There are fewer medical cards than there were two years ago, however.

The number of medical cards goes up and down. It generally goes down when there are more people in work. That is what one would expect.

The number of cards is down. The thresholds have stayed the same. The Government is playing a game with the GP card.

The thresholds have stayed the same. The reason why the numbers have gone down is because incomes have gone up. That is the reason why the numbers have gone down. I would have thought most people would believe that is a good development.

The fair deal is a form of universal healthcare with co-payment systems. We need to do something similar around home care. We are also examining hospital charges as a possible further step. It is not something one does in one go but over a series of budgets. We are making some progress.

Deputy Micheál Martin asked me a fair question on when the number of people living in emergency accommodation and the number of homeless people will go down. The truth is I cannot answer that question. I can tell him that we have taken more people out of homelessness in the past year than ever in the country’s history. The numbers becoming homeless is roughly the same, however. That is why the numbers have been roughly the same for the past year or so.

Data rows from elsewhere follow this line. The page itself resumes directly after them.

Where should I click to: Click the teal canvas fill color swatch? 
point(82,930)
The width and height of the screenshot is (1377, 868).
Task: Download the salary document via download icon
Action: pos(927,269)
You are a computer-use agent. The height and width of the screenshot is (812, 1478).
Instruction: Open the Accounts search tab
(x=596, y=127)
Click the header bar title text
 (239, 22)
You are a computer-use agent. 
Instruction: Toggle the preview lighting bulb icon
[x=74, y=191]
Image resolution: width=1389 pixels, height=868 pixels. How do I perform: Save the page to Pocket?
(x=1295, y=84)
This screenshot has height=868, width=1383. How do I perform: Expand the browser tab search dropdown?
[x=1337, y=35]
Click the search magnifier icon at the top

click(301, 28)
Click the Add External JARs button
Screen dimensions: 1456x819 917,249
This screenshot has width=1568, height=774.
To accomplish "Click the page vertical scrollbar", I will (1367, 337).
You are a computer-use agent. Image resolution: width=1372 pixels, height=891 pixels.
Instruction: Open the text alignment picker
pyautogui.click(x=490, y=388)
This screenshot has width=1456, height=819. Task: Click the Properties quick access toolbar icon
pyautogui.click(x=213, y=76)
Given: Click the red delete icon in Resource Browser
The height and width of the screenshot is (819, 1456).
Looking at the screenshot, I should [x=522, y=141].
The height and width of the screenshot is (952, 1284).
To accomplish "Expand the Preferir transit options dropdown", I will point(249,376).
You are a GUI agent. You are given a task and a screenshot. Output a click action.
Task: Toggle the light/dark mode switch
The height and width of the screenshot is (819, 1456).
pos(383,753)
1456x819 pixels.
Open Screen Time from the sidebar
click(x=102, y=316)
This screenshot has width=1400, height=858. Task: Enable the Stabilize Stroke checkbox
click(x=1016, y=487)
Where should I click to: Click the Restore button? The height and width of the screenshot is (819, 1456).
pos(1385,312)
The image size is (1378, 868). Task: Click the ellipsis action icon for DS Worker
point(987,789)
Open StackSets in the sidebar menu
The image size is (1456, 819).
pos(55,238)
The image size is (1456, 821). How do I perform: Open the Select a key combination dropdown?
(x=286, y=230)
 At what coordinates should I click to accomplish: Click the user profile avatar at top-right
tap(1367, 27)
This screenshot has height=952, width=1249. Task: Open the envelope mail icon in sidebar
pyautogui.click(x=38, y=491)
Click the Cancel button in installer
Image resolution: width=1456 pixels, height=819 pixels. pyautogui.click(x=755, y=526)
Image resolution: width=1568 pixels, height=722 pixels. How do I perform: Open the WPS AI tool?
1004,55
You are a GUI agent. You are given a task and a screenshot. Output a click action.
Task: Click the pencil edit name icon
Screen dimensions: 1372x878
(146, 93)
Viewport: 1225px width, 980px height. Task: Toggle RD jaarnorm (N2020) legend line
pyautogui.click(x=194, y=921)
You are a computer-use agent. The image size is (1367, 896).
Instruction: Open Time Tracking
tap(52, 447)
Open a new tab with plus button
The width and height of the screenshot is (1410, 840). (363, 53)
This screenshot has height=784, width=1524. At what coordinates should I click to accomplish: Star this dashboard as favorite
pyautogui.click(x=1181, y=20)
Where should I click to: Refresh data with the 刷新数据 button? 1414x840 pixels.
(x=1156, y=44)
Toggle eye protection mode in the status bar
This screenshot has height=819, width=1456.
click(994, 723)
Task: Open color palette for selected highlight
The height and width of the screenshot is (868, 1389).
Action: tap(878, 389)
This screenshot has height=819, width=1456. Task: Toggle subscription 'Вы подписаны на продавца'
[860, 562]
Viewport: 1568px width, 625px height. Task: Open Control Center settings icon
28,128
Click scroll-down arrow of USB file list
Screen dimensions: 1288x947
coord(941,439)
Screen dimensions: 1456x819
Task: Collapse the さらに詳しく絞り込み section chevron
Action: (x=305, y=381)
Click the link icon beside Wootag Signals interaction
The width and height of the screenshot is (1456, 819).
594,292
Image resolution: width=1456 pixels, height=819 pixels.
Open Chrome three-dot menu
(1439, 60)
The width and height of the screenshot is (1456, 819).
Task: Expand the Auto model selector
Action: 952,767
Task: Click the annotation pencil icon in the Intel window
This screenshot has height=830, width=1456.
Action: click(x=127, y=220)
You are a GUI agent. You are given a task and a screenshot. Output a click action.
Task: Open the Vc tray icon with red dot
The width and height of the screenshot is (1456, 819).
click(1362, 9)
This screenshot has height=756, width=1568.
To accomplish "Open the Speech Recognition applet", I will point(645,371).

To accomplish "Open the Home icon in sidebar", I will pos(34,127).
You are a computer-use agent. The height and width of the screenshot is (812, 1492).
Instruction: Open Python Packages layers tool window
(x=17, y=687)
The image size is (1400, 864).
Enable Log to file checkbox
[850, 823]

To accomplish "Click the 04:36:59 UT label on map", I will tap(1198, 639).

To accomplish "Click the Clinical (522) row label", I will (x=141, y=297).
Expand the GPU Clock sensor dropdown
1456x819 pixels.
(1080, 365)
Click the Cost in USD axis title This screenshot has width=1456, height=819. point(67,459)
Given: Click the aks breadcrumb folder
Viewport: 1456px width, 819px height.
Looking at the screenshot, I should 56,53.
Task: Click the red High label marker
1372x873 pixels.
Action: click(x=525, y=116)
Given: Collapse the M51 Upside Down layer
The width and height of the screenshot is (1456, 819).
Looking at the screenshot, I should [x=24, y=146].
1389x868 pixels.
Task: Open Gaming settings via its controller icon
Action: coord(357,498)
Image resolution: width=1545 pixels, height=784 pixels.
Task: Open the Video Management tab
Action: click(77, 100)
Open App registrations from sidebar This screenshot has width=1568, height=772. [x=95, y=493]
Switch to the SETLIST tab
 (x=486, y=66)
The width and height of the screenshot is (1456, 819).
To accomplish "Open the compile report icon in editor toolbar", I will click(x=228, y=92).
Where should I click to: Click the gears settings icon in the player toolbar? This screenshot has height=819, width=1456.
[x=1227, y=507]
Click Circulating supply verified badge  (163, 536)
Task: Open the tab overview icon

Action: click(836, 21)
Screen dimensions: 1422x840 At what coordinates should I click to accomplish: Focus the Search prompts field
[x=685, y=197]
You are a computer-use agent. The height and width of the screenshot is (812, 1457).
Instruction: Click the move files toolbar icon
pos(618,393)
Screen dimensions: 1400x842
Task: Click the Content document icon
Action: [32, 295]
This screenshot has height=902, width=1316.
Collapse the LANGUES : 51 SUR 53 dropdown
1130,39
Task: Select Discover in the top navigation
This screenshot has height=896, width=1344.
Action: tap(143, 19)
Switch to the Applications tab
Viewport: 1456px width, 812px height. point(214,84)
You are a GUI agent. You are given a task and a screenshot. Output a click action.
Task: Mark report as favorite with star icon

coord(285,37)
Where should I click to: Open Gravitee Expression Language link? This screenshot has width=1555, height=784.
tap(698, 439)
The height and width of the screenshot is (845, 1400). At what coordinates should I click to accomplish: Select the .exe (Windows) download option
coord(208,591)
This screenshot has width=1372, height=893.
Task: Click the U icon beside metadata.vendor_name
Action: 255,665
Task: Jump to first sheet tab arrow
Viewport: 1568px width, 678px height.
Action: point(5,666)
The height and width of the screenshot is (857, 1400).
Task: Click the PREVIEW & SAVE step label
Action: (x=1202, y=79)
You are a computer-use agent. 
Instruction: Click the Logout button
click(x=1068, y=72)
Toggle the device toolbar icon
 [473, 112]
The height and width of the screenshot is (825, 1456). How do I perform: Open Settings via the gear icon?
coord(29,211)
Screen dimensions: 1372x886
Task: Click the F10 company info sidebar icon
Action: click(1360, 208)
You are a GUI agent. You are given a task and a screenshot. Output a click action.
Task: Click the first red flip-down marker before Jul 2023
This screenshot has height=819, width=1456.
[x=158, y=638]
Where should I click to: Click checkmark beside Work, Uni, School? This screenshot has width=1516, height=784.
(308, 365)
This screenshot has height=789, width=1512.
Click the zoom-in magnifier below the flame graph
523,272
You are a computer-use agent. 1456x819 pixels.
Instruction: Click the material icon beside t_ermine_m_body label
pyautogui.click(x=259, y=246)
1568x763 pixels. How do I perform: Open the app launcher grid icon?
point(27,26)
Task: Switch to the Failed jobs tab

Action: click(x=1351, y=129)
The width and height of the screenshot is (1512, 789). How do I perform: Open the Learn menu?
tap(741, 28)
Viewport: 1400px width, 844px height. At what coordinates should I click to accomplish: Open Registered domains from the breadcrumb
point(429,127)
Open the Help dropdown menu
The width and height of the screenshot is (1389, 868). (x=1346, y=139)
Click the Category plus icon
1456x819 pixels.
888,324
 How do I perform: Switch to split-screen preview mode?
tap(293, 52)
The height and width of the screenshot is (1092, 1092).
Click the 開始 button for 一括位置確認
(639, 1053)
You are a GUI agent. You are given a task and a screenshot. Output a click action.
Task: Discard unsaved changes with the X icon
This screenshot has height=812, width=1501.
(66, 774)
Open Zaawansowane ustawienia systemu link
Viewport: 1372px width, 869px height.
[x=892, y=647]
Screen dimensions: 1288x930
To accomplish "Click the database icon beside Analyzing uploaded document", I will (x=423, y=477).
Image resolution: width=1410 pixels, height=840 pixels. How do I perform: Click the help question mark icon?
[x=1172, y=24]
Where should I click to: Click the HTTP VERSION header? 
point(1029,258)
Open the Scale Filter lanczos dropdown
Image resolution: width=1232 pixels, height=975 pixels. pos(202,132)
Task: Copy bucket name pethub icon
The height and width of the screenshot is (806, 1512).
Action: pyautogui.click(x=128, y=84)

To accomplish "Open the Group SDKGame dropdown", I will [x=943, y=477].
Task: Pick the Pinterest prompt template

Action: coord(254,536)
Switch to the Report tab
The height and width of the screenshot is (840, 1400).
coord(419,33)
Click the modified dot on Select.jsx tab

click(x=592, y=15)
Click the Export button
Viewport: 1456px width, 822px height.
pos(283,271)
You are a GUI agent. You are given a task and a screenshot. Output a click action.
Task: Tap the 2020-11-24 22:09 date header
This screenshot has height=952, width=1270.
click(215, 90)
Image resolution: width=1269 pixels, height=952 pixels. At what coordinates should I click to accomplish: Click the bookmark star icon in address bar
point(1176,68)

The drivers of homelessness are different ones. It is people losing their private rented accommodation but also people experiencing family breakdown. There is no reliable way to know how many people are going to become homeless. We can know how many people we are going to stop becoming homeless when they come to us or the numbers we can get out of emergency accommodation. We have never taken more people out of homelessness. At the same time, as many people become homeless, and there is no way of predicting that for sure.

It is worth putting on the record that in the year before Rebuilding Ireland was introduced as our policy, the numbers of families who were homeless increased by 60%. In the past year, the numbers of families who were homeless increased by 0.17%. That shows the difference Rebuilding Ireland has made. It has not got the numbers down yet but before Rebuilding Ireland, homelessness was rising by 60% a year. In the past year, it has only risen by just over 0.17%.

We are running out of time.

Who was in government the year before that?

Lies, damned lies and statistics.

We are meeting our targets in social housing.

The special adviser to the Minister for Employment Affairs and Social Protection, Deputy Regina Doherty, is a secondee from another part of the public service. As is the norm when somebody is seconded from one part of the public service to another, they stay on the same salary.

I remind Members that if they consume time when asking questions, then it can leave no time for them to be answered.

In fairness, five questions were asked and one question takes up to three minutes to answer. There must be some discipline in answering too.

In fairness, there are never five questions. Usually between 15 and 20 are asked.